In this talk, I will mainly present one of our recent steps toward tackling this challenge. Specifically, I will focus on learning representations from visual perception data for Task and Motion Planning (TAMP) problems. TAMP addresses the problem of finding a sequence of actions and motions which minimizes the cost of a predefined objective function. To formulate such an objective function a good representation of the environment, in which the robot operates, is required. Representing the dynamic behavior of articulated objects is particularly challenging. We show that embeddings of articulated objects that enable us to render RGB images from different viewpoints can be used to predict the position of certain object specific keypoints. By splitting the embedding into an object and articulation code we can generate representations for unobserved articulations. This allows us to render images, generate semantically labeled point clouds and estimate the position of keypoints not only from different views but also for arbitrary articulations. We also show that our framework which was trained only on synthetic data is able to compute good predictions from real images. Finally, we demonstrate our approach of formulating TAMP using NSR to open a closet and place an object inside it.
To provide a broader perspective, I will also highlight some key achievements of our previous work on (i) learning explainable and effective representations directly from visual perception data, (ii) task decompositions and robust motion planning algorithms for long-horizon tasks, and (iii) (safe) learning for control of autonomous robots in the real-world.

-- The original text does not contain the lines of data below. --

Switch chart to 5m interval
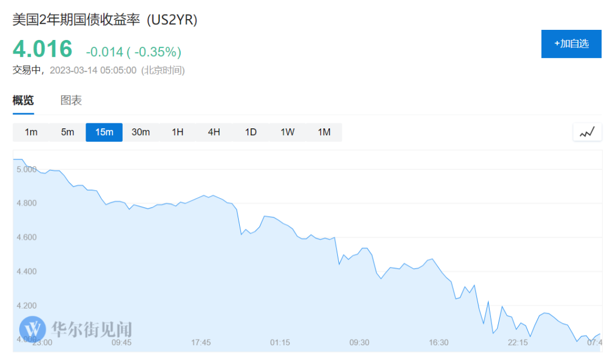pyautogui.click(x=68, y=132)
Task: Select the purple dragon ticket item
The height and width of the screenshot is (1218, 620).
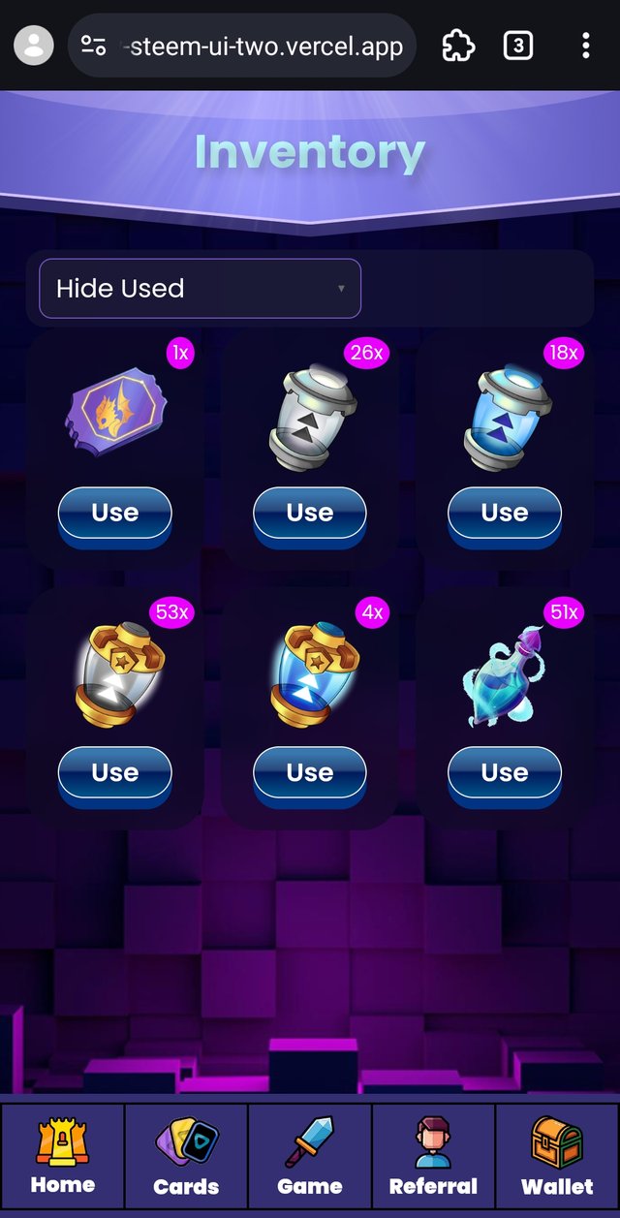Action: 115,414

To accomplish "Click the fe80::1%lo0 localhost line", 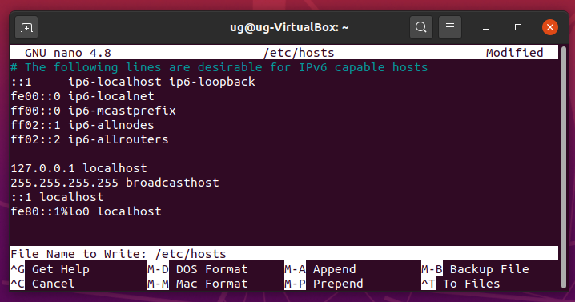I will 86,211.
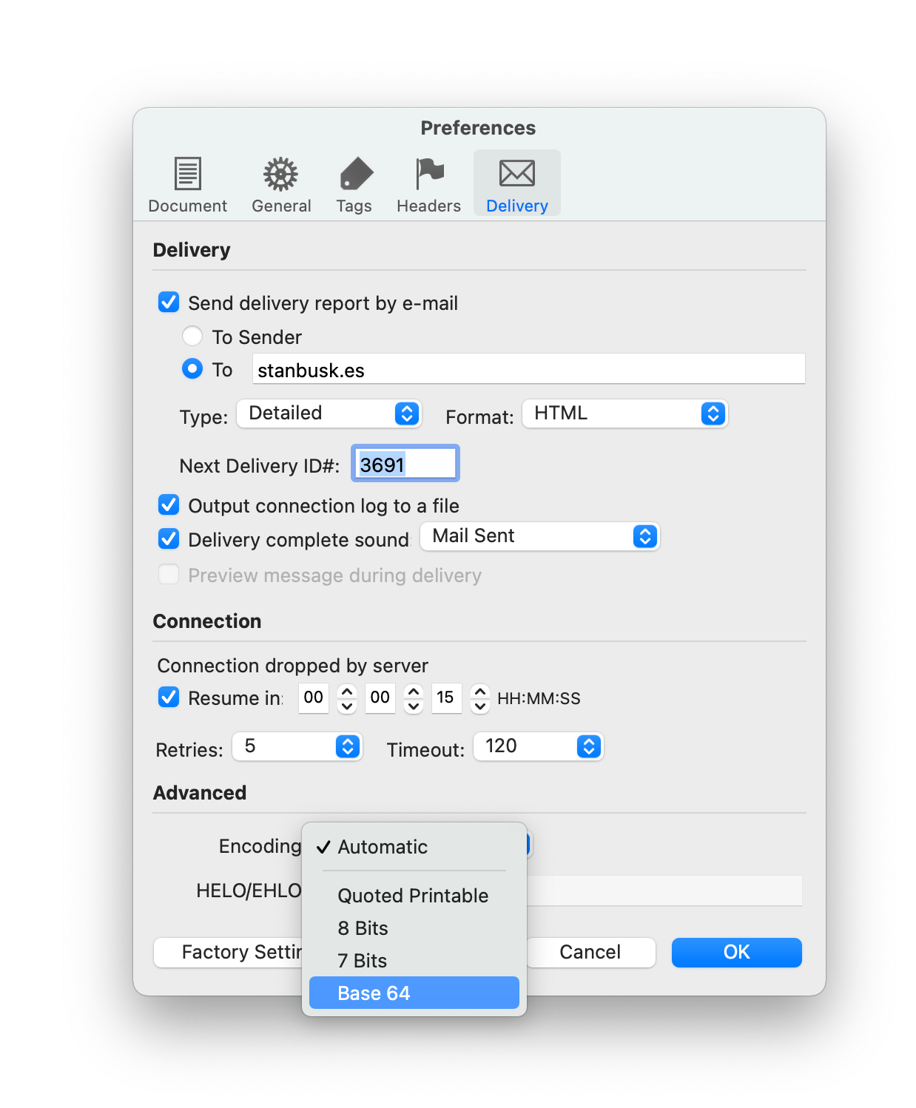Select Base 64 from the Encoding menu

(x=413, y=993)
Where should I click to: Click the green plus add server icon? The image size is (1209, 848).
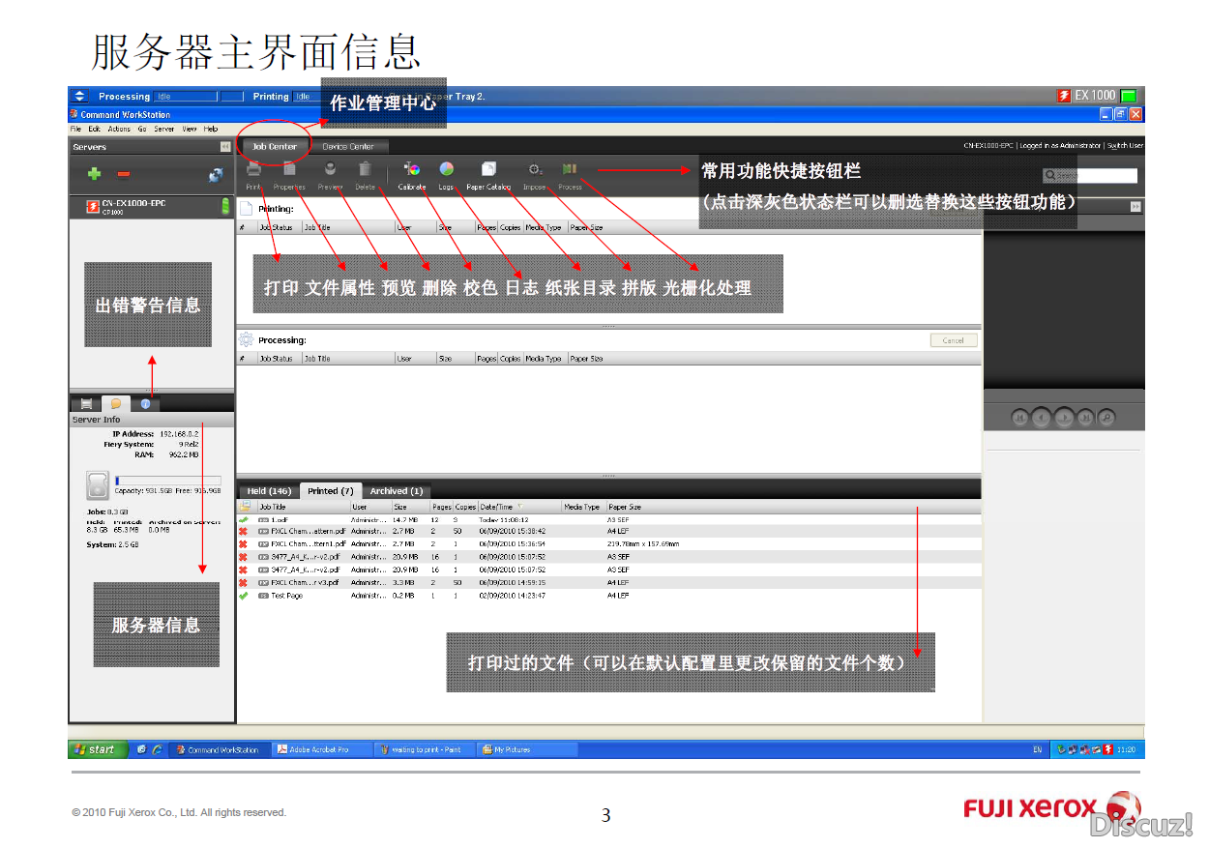(94, 175)
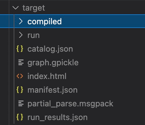Viewport: 145px width, 125px height.
Task: Click the orange index.html angle-brackets icon
Action: coord(20,76)
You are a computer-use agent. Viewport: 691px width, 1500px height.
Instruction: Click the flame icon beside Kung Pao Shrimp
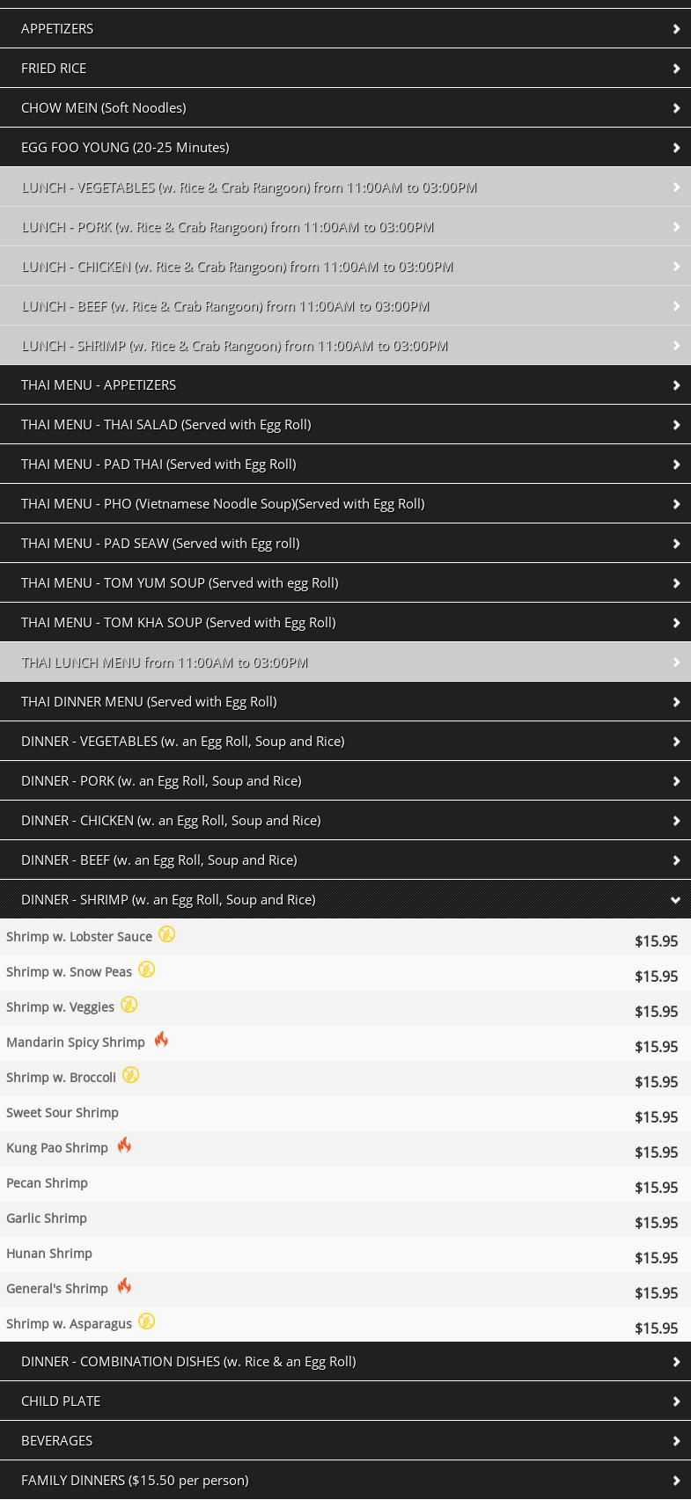pos(124,1145)
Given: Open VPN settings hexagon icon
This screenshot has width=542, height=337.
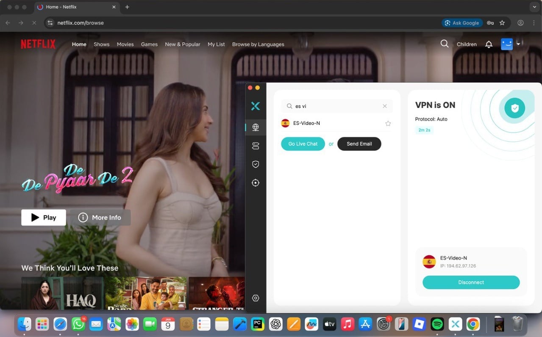Looking at the screenshot, I should coord(256,298).
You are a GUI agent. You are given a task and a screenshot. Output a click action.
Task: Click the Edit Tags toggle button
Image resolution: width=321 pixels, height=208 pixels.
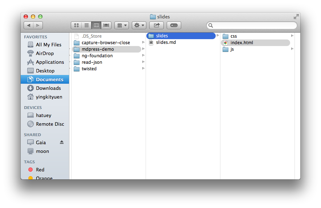174,25
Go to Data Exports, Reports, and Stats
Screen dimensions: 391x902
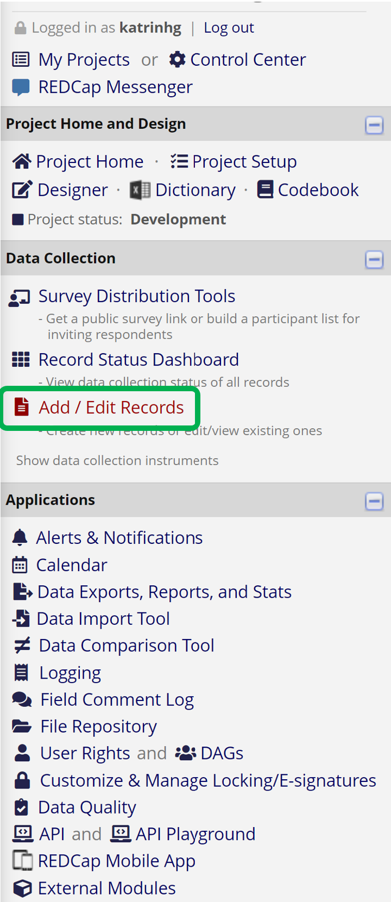coord(164,592)
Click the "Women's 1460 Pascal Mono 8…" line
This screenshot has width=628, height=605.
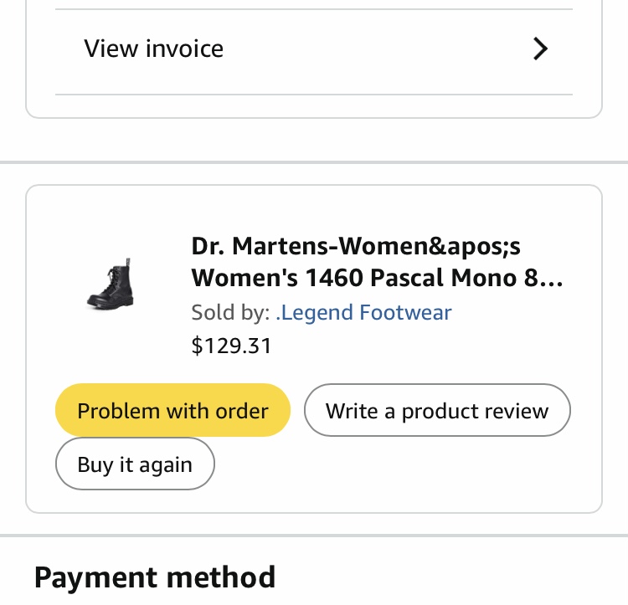coord(368,277)

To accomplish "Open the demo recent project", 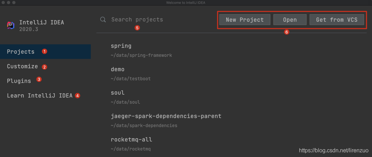I will 118,70.
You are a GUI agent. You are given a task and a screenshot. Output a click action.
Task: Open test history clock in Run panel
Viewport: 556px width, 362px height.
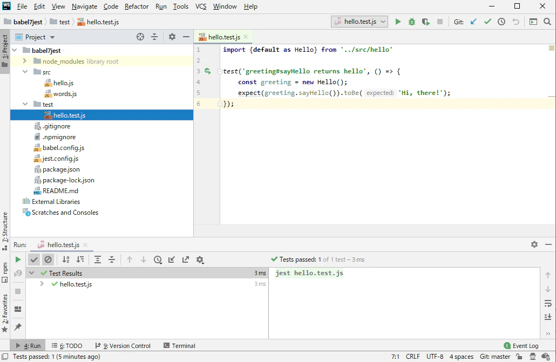click(158, 259)
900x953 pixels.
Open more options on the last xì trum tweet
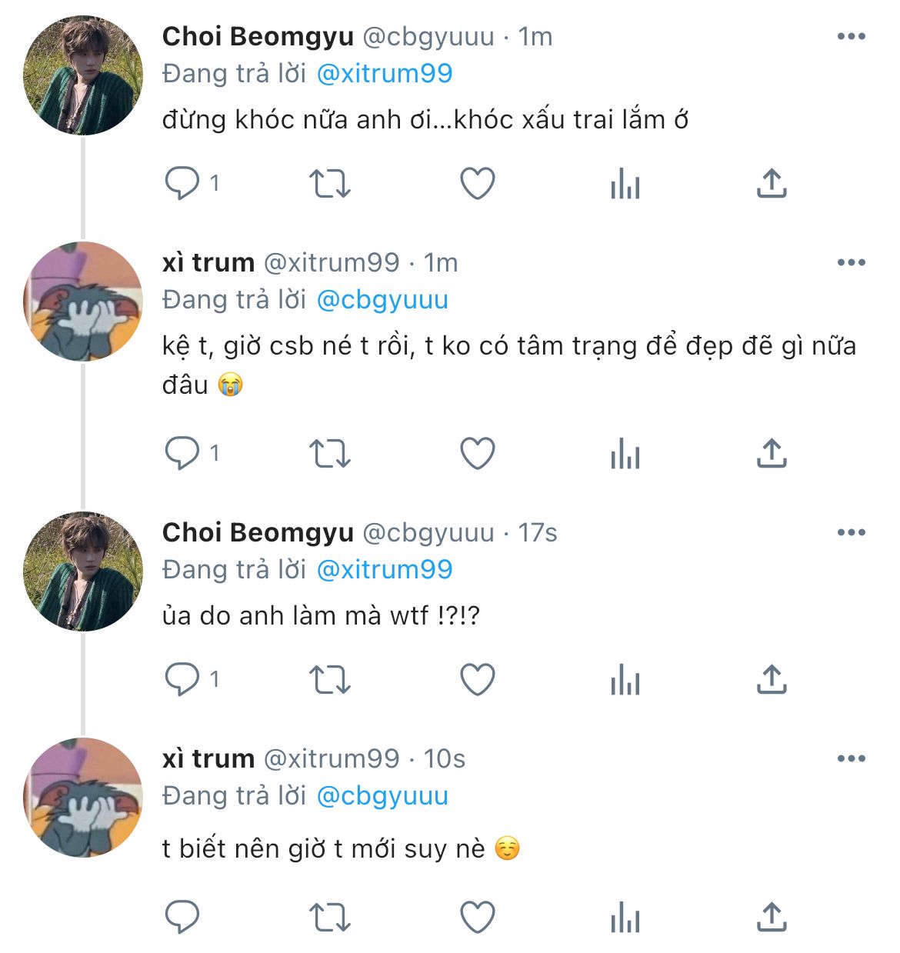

Bio: Ozgur S. Oguz is an Assistant Professor in the Computer Engineering Department and the head of the Learning for Intelligent Robotic Agents (LiRA) lab at Bilkent University. He studied computer science at Koç University, Turkiye and University of British Columbia, Canada, and received his Ph.D. degree (summa cum laude) from Technical University of Munich, Germany. He was a Postdoctoral Researcher at TU Munich, Max Planck Institute for Intelligent Systems, and lastly at TU Berlin with the Learning and Intelligent Systems Lab. His research interests include developing autonomous systems that are able to reason about their states of knowledge, make sequential decisions to realize a goal, and simultaneously learn to improve their causal physical reasoning and manipulation skills.